_Exercise brief:_
Going through the material below, output exactly the lines from the one containing "Task: Open the notifications bell" through the one containing "Given: Click the", and no pictures.

_Data supplied:_
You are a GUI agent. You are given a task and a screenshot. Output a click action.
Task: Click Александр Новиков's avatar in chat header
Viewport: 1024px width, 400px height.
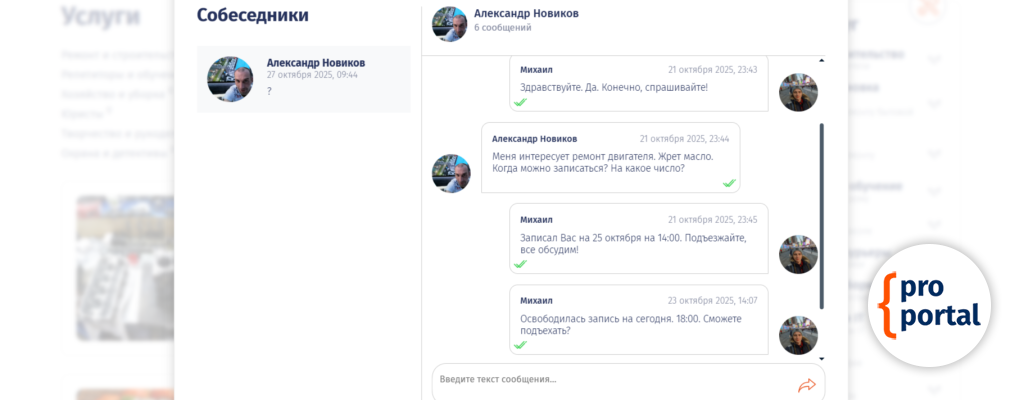click(x=450, y=24)
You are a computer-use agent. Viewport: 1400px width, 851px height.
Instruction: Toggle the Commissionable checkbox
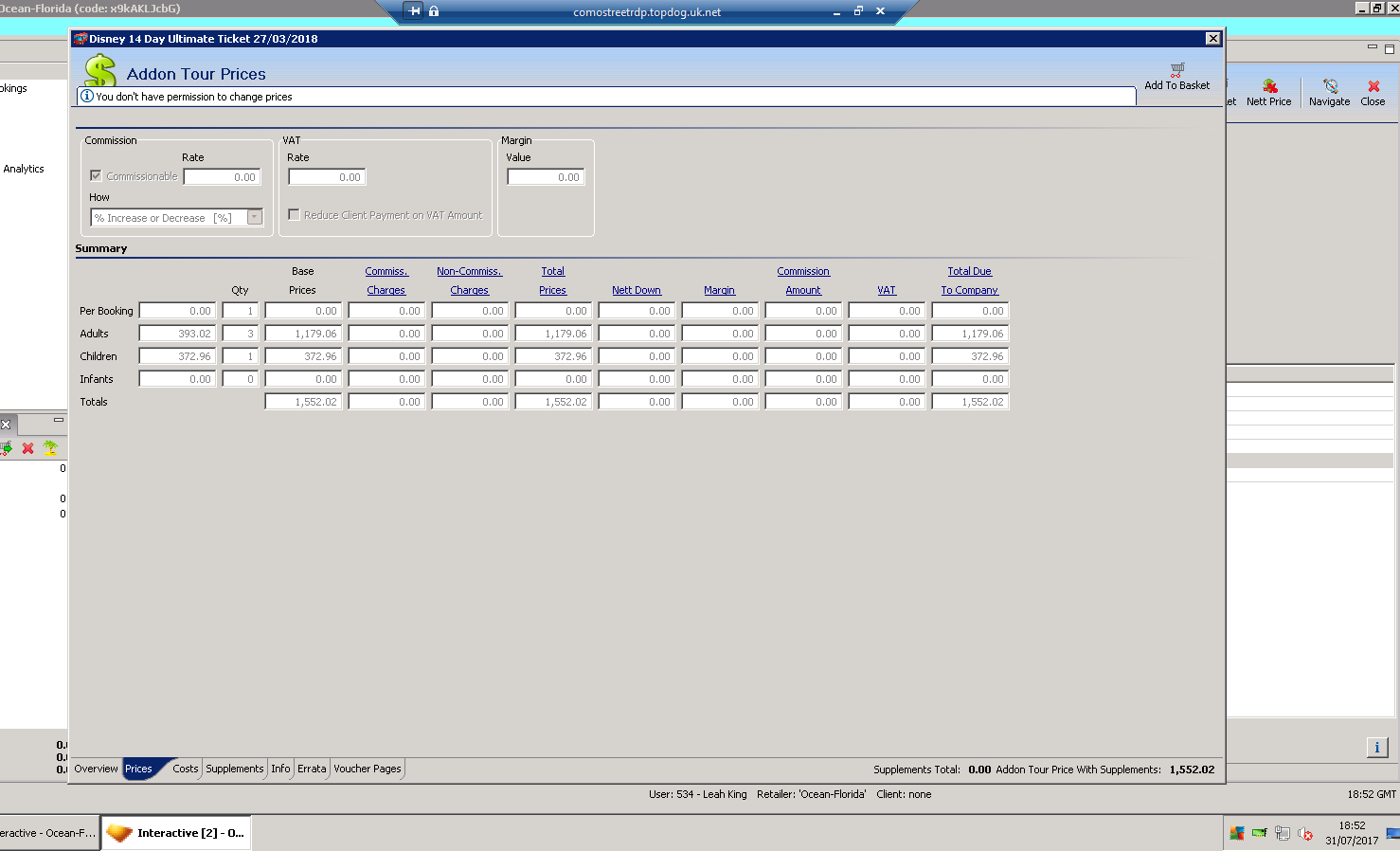(96, 176)
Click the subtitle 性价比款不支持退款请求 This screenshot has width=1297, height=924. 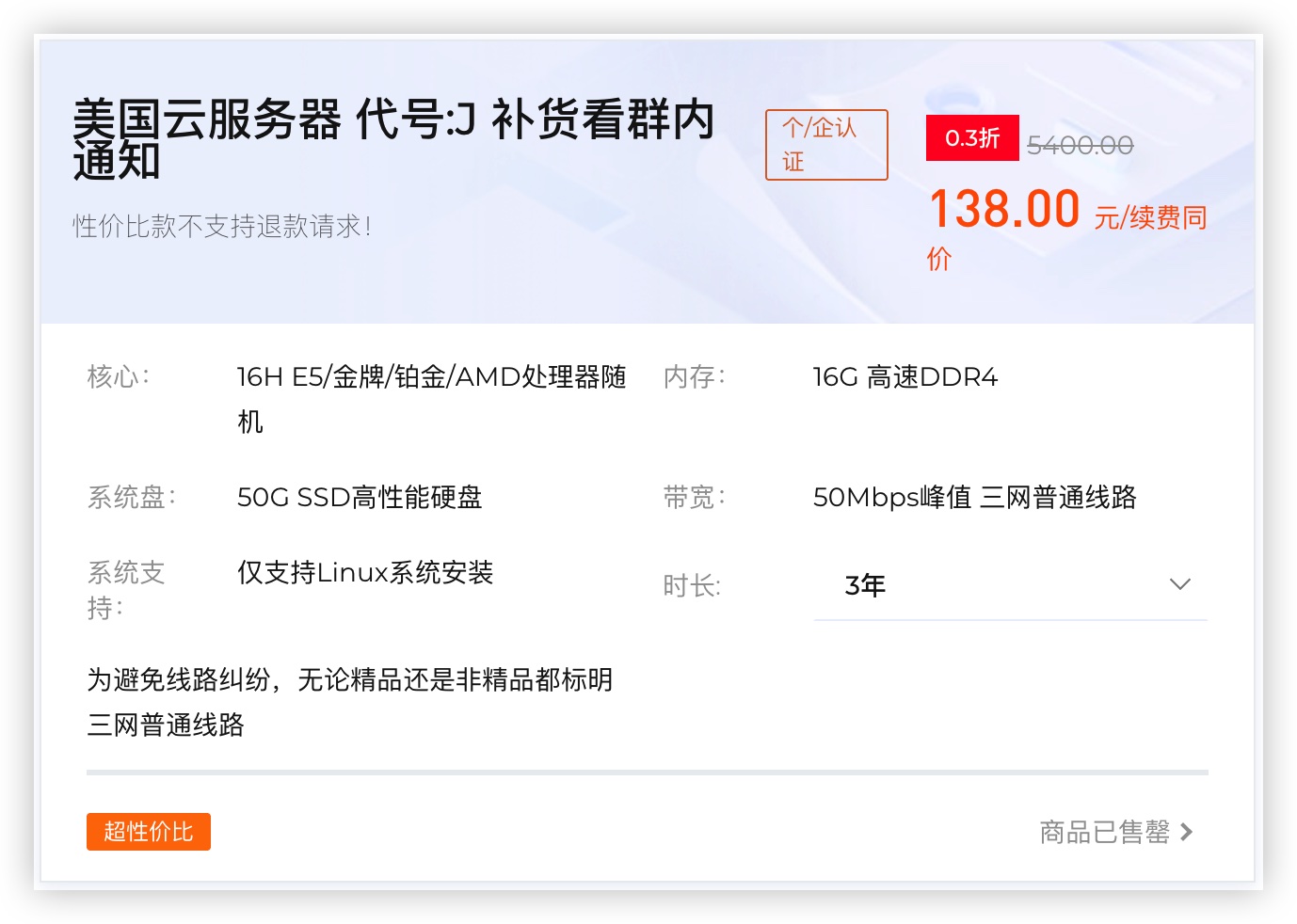[x=222, y=226]
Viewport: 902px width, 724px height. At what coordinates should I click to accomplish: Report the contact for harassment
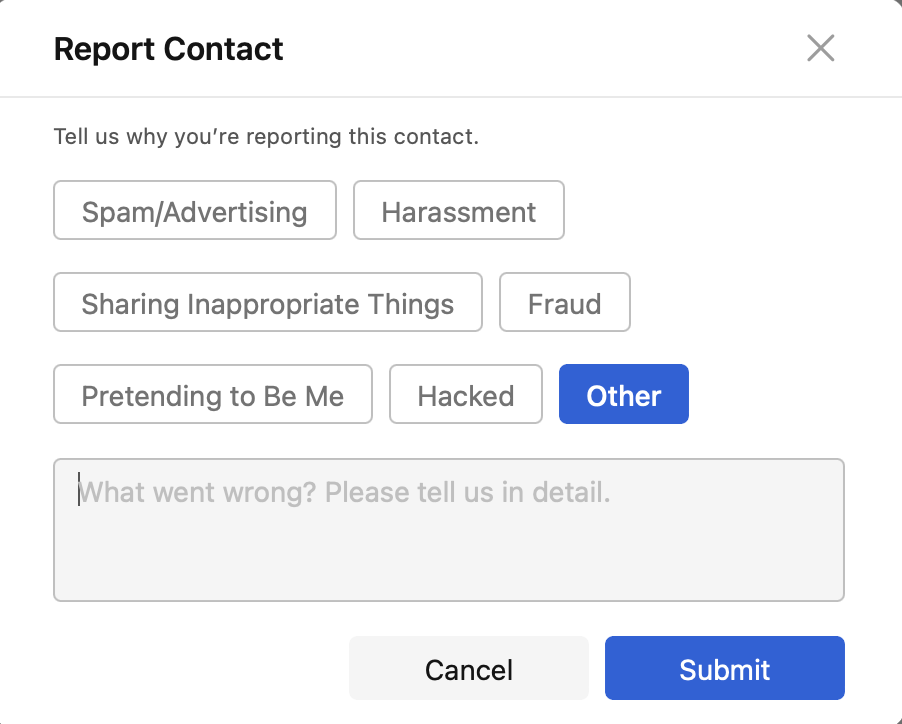(459, 211)
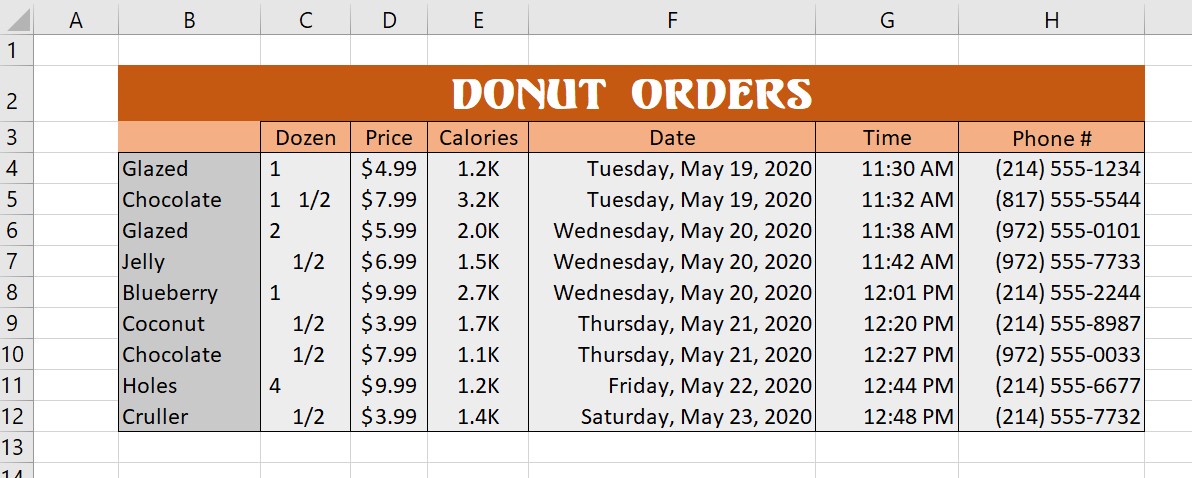
Task: Select row 12 header
Action: 17,416
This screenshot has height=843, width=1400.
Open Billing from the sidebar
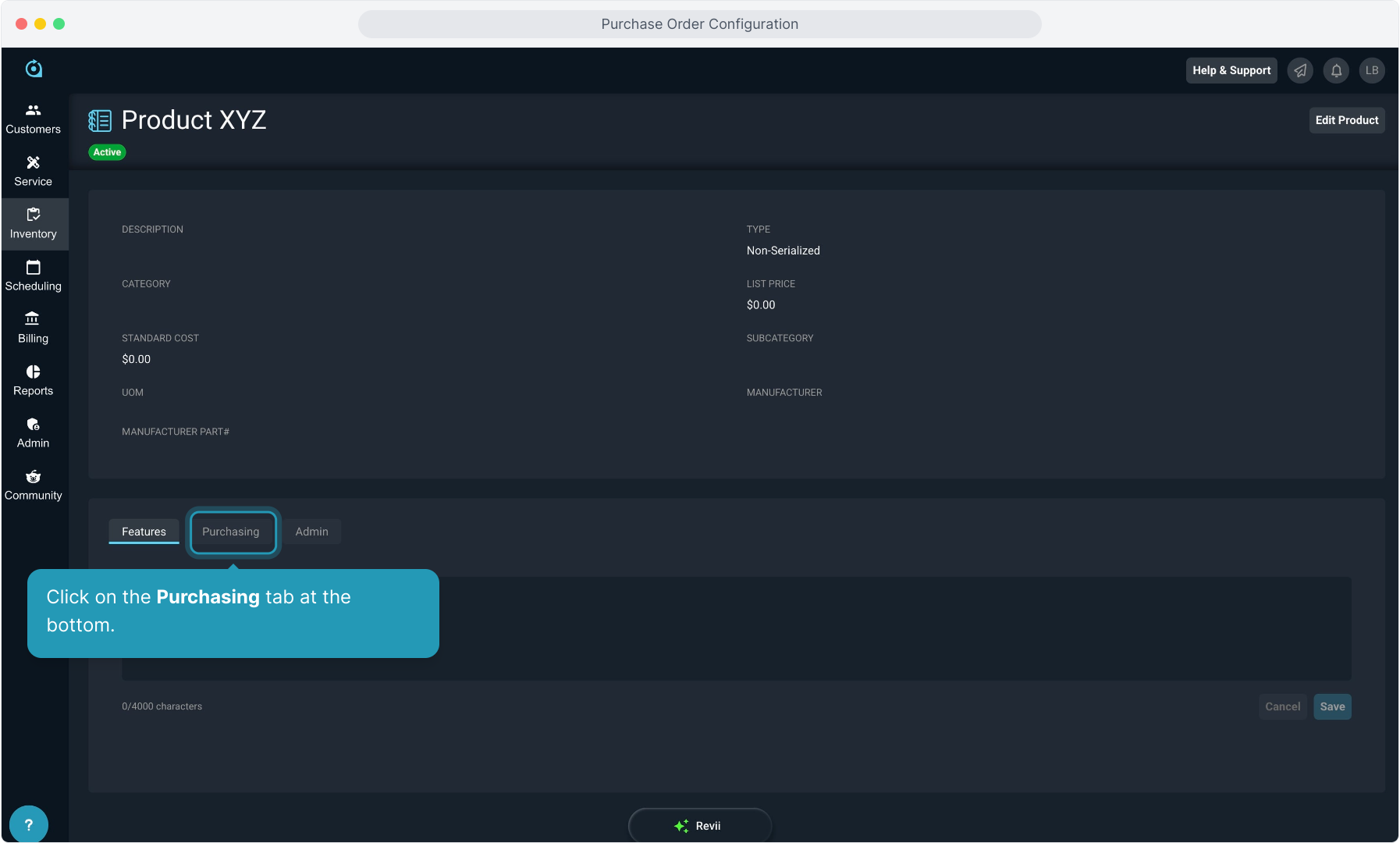(x=33, y=328)
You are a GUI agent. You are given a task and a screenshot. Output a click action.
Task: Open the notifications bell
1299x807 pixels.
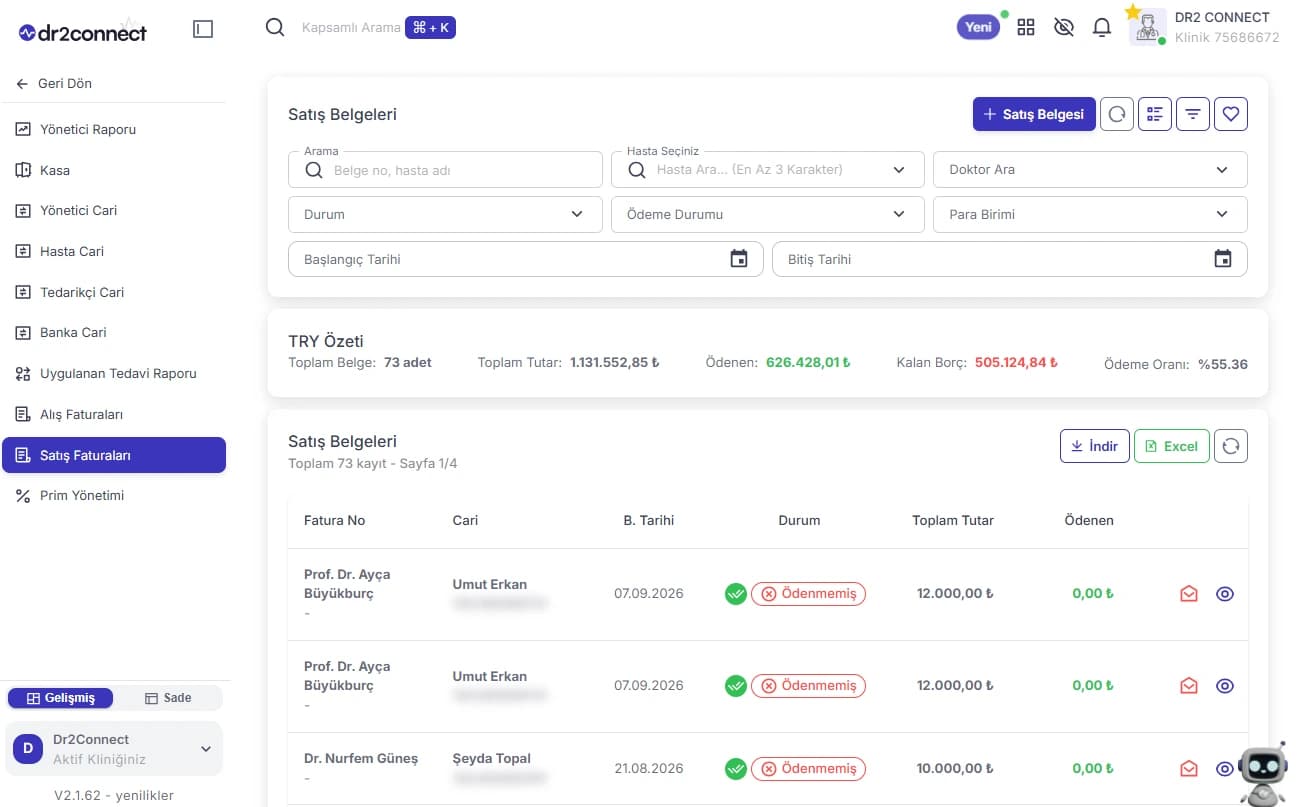pos(1102,28)
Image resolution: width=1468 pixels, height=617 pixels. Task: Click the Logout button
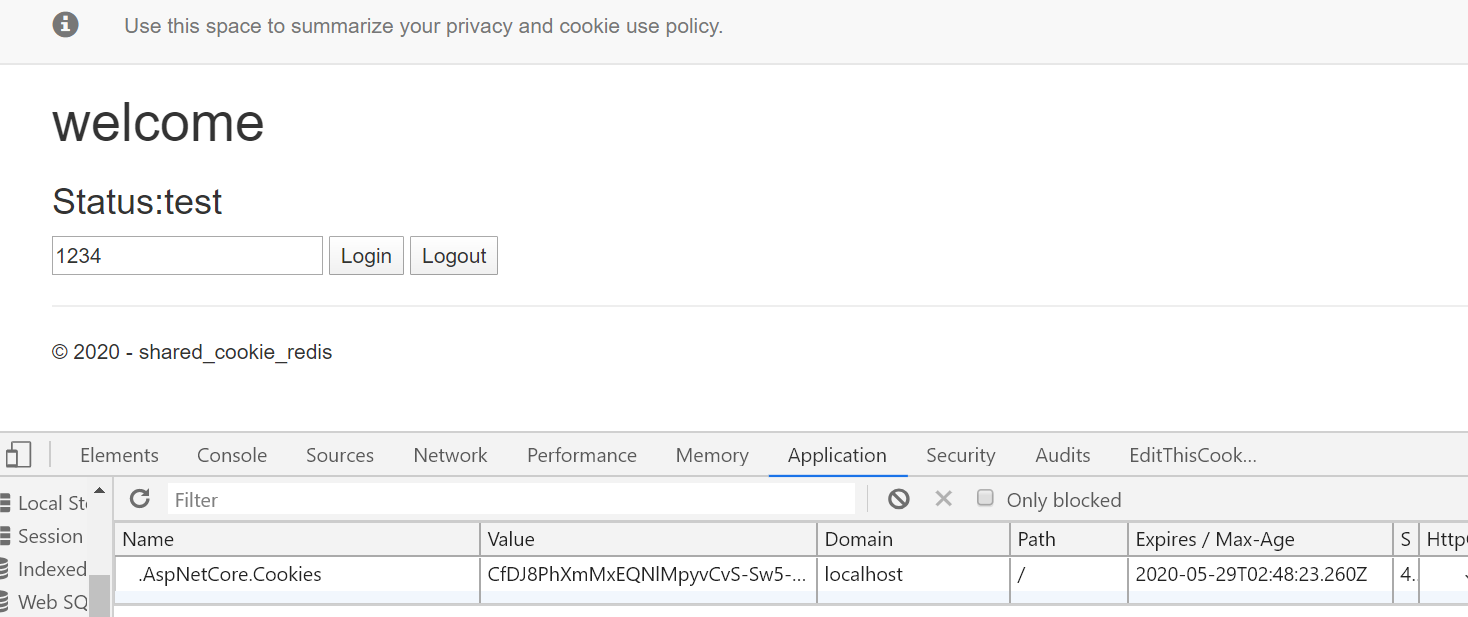(454, 256)
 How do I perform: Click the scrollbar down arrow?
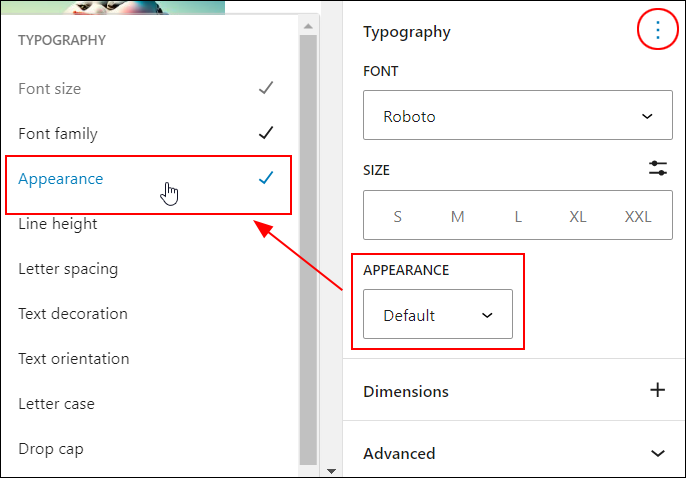point(331,471)
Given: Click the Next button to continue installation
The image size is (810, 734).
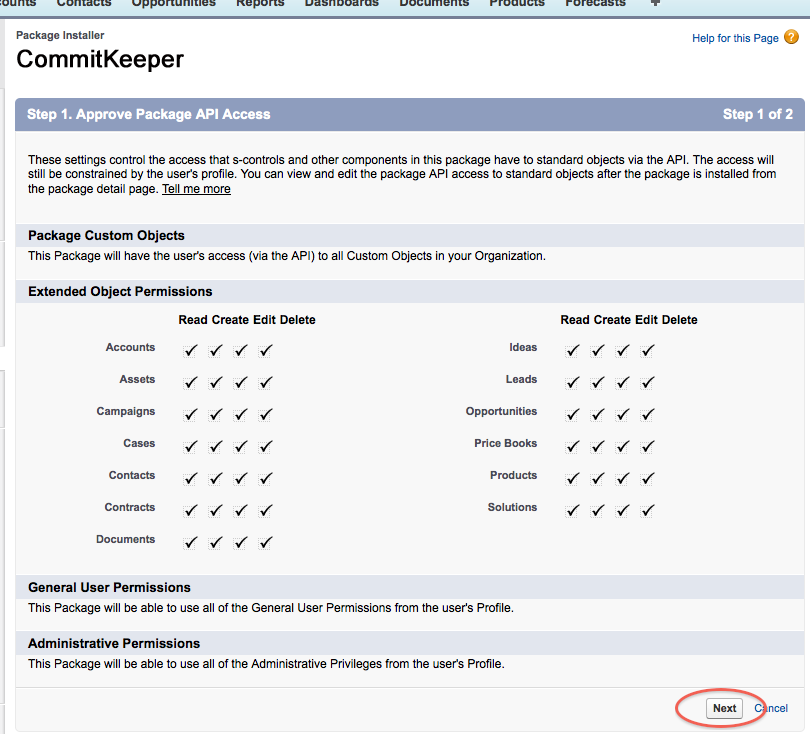Looking at the screenshot, I should [724, 708].
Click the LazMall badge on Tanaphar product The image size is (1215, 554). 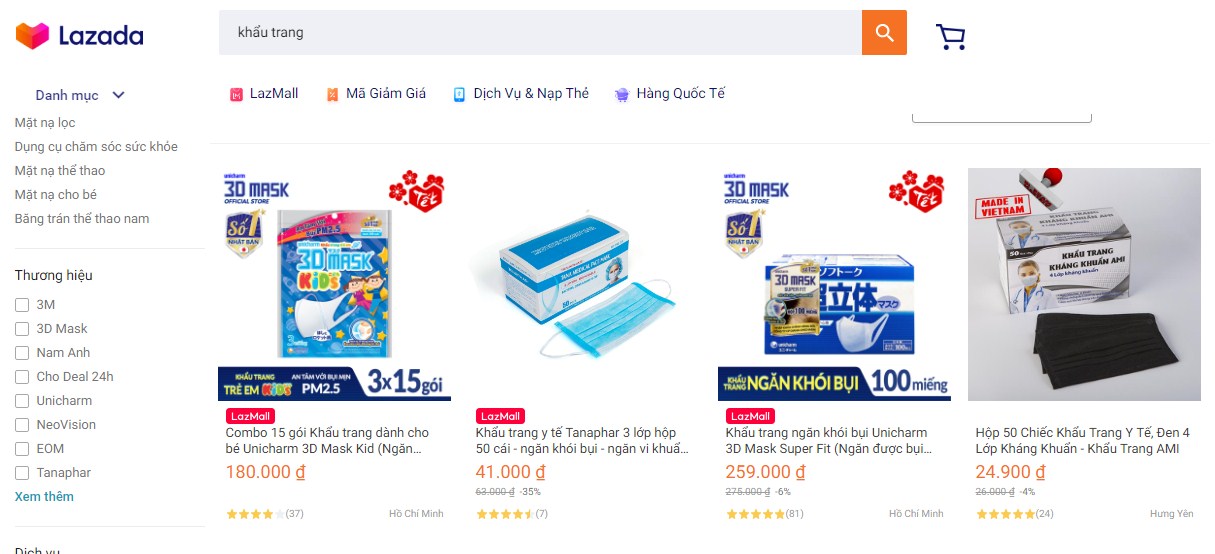coord(500,416)
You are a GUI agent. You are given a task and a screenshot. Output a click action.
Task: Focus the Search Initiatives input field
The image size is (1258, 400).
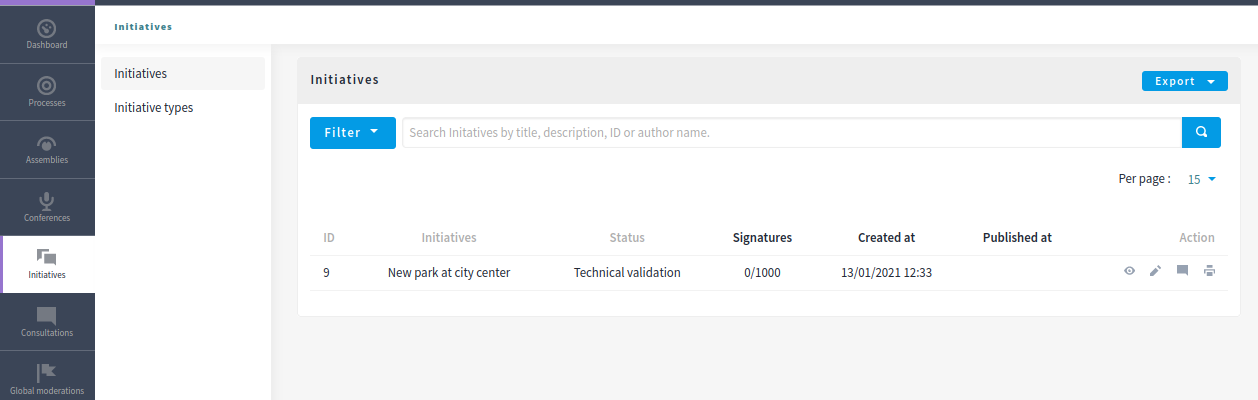pos(792,132)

_Completed exercise:_
Task: Open the notifications bell
1299x807 pixels.
pos(1102,28)
Image resolution: width=1468 pixels, height=617 pixels. Task: Click the Logout button
(454, 256)
 How do I perform: Click the scrollbar down arrow?
point(331,471)
Given: Click the Next button to continue installation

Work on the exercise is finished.